### QUOTED TEXT
* * *

[crac] RFR: Ensure all notifications finish even if only daemon threads remain

Thu May 4 15:42:55 UTC 2023

On Thu, 4 May 2023 13:34:47 GMT, Anton Kozlov <akozlov at openjdk.org> wrote:

> If as a result of beforeCheckpoint() no more non-daemon threads remain, it's possible that VM exits prematurely, before one of afterRestore() get a chance to create another non-daemon thread that will keep VM alive. Triggering checkpoint via jcmd (so checkpointRestore() method is executed on daemon attach-listener thread), increases probability to step in the problem.
> 
> The change ensures all notifications are done while there is at least one non-daemon thread. The notification methods are still called from the original thread.

The code is doing something (starting a thread) before the checkpoint, and after restore (join the thread). Rather than clobbering the 'general' C/R code with a fix for one issue, there is an interface perfectly suited to host this - a Resource.

* * *

### AVAILABLE DATA
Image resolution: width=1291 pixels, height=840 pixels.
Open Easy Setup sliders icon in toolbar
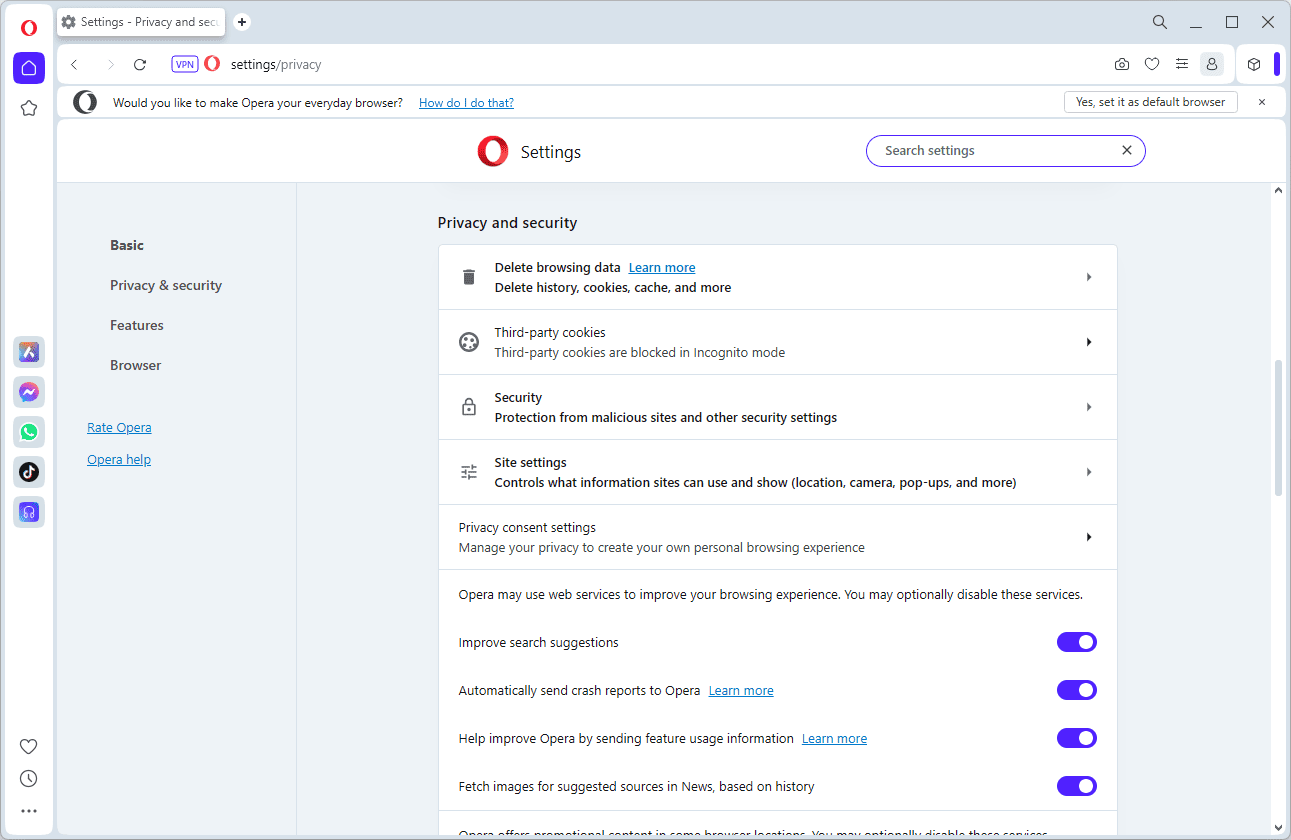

* * *

### EXERCISE 1
Answer the following questions from the CRaC mailing-list post:
(a) Who wrote the quoted message?
(b) On which thread is checkpointRestore() executed when a checkpoint is triggered via jcmd?
(c) What interface does the reply propose to host the fix?
### EXERCISE 2
Reproduce the passage of the CRaC mailing-list post from "[crac] RFR: Ensure" up to and including "the original thread.".
### EXERCISE 3
Carry on the CRaC mailing-list post from the point where it stops.
The data above were taken from a separate source and have no connection to the CRaC mailing-list post.

### ANSWER 1
(a) Anton Kozlov
(b) The daemon attach-listener thread
(c) A Resource

### ANSWER 2
[crac] RFR: Ensure all notifications finish even if only daemon threads remain

Thu May 4 15:42:55 UTC 2023

On Thu, 4 May 2023 13:34:47 GMT, Anton Kozlov <akozlov at openjdk.org> wrote:

> If as a result of beforeCheckpoint() no more non-daemon threads remain, it's possible that VM exits prematurely, before one of afterRestore() get a chance to create another non-daemon thread that will keep VM alive. Triggering checkpoint via jcmd (so checkpointRestore() method is executed on daemon attach-listener thread), increases probability to step in the problem.
> 
> The change ensures all notifications are done while there is at least one non-daemon thread. The notification methods are still called from the original thread.

### ANSWER 3
There's a catch, though - if we register it to the JDKContext this would be run *after* user Resources, and we need to run this *before*. Right now we don't have any means to order things this way.
One solution could be reversing the JDKContext/GlobalContext relationship - JDKContext would be the parent, and would use a specific priority class for GlobalContext (something before `NORMAL`). And there would be one more priority class even before that, and this `KeepaliveResource` would be registered at it.

src/java.base/share/classes/jdk/crac/Core.java line 254:

> 252:                 // The notifications are done on the original thread.
> 253:                 CountDownLatch start = new CountDownLatch(1);
> 254:                 CountDownLatch finish = new CountDownLatch(1);

Rather than 2 CountDownLatches you could use either single `CyclicBarrier` (awaiting twice), or even better a `Phaser` that has API for non-interruptible wait.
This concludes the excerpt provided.